Mr Wilde said that during the first half, the US security business was busy because of concerns surrounding the Iraq war. American companies put on extra security while the war was on, leading to an 11 per cent jump in turnover for the division in that country.
The hygiene business, which provides services for business washrooms, as well as pest control, continued to be weaker than other divisions, with turnover here increasing at half the 5 per cent group rate. Mr Wilde said the UK hygiene business was a "concern" with sales down 2.5 per cent but it is going through a restructuring.
Group margins came in at over 18 per cent, ahead of peers, though analysts said the figure was on the decline and pricing pressure was evident.

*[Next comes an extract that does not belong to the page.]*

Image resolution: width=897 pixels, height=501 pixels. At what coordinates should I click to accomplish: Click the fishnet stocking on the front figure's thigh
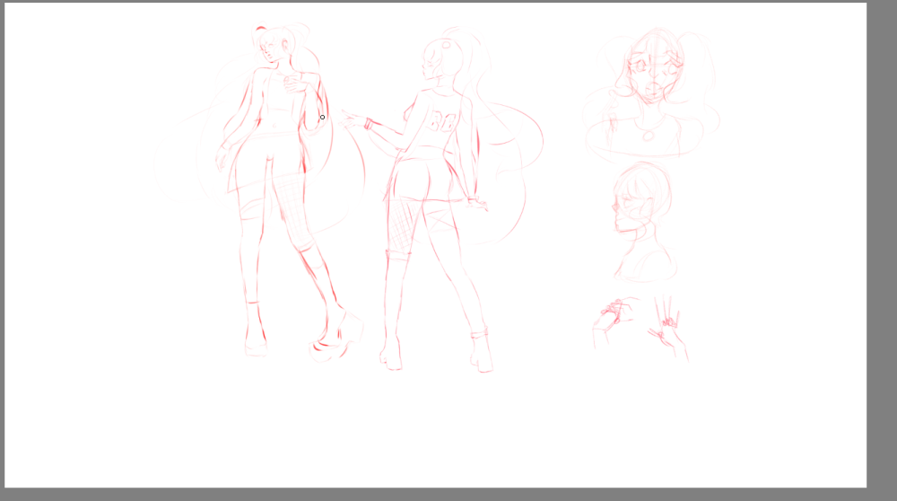coord(292,205)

Geoff Allum, analyst at Investec Securities, said: "Such high margins also leads to a concern that pricing pressure will bring lower margins and a need to find turnover growth in what are fairly mature markets. Margins have been coming down. Margins have declined each year since 1999."
In 1999 margins were 21.8 per cent, last year margins fell to 18.9 per cent. In the first half of the current year, margins fell again to 18.4 per cent.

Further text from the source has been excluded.